Both performances of the Capriccio are extremely good, making a clear preference difficult. For whatever it’s worth, the distinction of “premiere recording” belongs to the late Anthony Gigliotti, longtime solo clarinet with the Philadelphia Orchestra. His recording highlights the soloist a bit more prominently, while the Reference CD integrates clarinetist Burt Hara a bit farther back within the orchestra.
Argento applies an especially intriguing concept to his setting of Robert Browning’s A Toccata of Galuppi’s (1989). Browning was evidently something of a music lover, and he chose to build his haunting reflection on mortality and the passage of time around the notion of a harpsichord piece by the Venetian composer of the late Baroque, Baldassare Galuppi. Argento scored his largely atonal setting for chamber choir and string quartet, with a harpsichord offstage playing passages from an actual Galuppi toccata, in order to represent Browning’s own musing as he created his poem. “The impression I wished to create in the listeners’ minds,” writes Argento, “was that of the poet, seated at the keyboard, envisioning an 18th-century Venetian world called into being as he actually plays the Galuppi toccata.” What a wonderful idea! Except for the fact that the juxtapositions are disappointingly unaffecting. This is the most blatant example of a conception that is more intriguing than the musical result. As beautifully performed as it is, Argento’s music simply lacks intrinsic autonomous interest.
On the other hand, the most recent work presented here, settings of five portions of Thoreau’s Walden, is one of Argento’s most satisfying, and his own favorite among his larger choral works. Composed in 1996, it calls for a highly imaginative accompaniment of three cellos and harp. The music projects a profound serenity, tinged occasionally by a slightly Mahlerian poignancy. It is a setting of great technical mastery and psychological sophistication.

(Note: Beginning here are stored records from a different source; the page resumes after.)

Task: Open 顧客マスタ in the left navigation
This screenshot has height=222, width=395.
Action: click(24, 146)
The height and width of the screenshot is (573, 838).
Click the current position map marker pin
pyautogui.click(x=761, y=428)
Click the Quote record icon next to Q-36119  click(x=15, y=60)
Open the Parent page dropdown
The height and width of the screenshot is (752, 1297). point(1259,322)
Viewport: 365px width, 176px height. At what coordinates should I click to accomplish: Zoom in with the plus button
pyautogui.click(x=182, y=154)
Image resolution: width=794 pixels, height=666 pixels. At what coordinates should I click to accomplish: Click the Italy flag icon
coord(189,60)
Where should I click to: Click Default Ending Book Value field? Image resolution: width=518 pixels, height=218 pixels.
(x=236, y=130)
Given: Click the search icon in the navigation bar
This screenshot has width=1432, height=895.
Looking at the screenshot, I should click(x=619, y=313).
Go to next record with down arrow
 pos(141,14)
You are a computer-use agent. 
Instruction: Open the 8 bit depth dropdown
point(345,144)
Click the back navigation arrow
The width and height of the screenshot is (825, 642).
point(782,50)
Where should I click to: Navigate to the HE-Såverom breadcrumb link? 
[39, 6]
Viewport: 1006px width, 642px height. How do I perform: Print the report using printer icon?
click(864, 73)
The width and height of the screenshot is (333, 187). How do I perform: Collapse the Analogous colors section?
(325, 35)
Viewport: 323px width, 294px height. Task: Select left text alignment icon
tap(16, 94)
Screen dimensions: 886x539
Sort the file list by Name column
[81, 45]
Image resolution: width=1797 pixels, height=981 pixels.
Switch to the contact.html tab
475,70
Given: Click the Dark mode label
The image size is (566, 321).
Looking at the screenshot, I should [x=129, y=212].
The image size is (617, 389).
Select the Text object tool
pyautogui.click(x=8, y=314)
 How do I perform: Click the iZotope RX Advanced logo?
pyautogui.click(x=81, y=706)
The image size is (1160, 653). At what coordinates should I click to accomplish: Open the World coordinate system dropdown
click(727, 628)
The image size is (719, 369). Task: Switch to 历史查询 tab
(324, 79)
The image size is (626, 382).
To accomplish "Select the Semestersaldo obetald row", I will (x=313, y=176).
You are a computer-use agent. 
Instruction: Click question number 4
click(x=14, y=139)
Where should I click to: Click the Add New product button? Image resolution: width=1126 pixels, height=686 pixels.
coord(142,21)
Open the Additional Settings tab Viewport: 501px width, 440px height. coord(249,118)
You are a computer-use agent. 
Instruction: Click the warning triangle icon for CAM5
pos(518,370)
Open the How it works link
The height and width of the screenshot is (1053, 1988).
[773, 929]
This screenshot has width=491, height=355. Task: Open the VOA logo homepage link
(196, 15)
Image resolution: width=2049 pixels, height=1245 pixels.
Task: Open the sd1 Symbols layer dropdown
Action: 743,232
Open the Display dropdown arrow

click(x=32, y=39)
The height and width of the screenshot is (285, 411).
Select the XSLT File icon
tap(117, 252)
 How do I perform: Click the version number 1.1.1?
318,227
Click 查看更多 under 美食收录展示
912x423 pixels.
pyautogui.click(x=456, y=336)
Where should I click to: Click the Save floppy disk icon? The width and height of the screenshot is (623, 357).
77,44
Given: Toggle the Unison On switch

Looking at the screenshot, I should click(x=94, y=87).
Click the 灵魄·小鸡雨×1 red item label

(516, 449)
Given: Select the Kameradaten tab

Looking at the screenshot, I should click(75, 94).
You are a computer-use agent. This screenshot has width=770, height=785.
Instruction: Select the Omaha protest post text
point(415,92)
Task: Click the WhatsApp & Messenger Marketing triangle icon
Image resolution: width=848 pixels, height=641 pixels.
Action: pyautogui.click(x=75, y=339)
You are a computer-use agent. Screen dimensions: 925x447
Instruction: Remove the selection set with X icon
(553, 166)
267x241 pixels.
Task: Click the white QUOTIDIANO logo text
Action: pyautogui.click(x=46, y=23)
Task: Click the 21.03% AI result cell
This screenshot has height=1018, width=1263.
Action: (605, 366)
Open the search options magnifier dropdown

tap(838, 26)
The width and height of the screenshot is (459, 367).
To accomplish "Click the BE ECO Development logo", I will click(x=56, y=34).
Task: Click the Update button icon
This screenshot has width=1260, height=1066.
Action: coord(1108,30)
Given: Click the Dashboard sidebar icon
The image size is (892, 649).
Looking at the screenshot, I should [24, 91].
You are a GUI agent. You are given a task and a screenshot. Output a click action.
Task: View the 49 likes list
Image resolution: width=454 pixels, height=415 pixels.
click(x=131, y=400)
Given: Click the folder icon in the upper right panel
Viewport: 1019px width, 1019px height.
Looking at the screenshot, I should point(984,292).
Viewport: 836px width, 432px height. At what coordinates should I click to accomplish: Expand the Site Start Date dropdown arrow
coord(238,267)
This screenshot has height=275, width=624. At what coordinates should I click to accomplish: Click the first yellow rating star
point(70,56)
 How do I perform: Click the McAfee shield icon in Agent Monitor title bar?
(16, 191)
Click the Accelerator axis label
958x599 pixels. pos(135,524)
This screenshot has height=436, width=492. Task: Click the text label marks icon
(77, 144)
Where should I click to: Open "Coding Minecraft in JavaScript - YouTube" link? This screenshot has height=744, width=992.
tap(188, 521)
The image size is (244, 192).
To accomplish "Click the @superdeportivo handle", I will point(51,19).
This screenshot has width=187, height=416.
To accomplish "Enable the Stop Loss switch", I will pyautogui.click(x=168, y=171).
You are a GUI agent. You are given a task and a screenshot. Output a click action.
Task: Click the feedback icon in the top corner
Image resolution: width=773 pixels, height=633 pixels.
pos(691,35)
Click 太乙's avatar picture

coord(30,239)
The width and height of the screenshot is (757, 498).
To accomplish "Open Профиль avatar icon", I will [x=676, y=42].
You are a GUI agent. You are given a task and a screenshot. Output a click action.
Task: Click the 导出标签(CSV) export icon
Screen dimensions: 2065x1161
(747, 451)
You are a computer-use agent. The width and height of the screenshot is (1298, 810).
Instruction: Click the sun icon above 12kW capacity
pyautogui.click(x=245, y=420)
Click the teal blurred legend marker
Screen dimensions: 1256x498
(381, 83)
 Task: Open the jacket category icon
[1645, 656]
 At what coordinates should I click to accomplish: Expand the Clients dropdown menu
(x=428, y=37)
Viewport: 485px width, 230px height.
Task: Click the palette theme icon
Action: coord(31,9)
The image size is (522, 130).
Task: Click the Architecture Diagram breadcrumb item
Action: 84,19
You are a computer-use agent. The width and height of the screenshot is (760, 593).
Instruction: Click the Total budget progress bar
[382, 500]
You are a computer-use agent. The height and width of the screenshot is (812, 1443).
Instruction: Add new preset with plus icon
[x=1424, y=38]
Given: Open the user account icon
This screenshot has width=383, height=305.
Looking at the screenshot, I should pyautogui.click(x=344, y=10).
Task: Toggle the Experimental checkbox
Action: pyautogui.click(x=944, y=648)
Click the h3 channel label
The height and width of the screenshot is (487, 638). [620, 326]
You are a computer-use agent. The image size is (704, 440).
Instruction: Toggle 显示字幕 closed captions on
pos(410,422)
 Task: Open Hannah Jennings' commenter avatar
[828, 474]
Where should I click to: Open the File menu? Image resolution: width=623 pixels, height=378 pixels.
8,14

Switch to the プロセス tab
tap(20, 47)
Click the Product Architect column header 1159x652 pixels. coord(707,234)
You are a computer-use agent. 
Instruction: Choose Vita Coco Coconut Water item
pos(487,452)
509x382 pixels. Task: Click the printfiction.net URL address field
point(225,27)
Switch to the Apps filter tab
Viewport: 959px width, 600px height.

As noted along the way, all three of these CDs feature extraordinarily fine performances. The Dale Warland Singers offer meticulous readings, while the Minnesota Orchestra honors its “Composer Laureate” with excellent, committed renditions. The focus of the Bravo CD is, of course, Anthony Gigliotti, and his mastery at age 79 of two challenging, modern concertos, recorded barely six months before his death in 2001, is an impressive memorial. Gigliotti gave the premiere of George Rochberg’s Concerto with the Philadelphia Orchestra in 1996, shortly after the work was completed. It is an effective showpiece in one multisectional movement with many extreme shifts of mood and style, as one expects from the composer. However, after several hearings I failed to discern any real sense of purpose to the effort, beyond the creation of a virtuoso vehicle.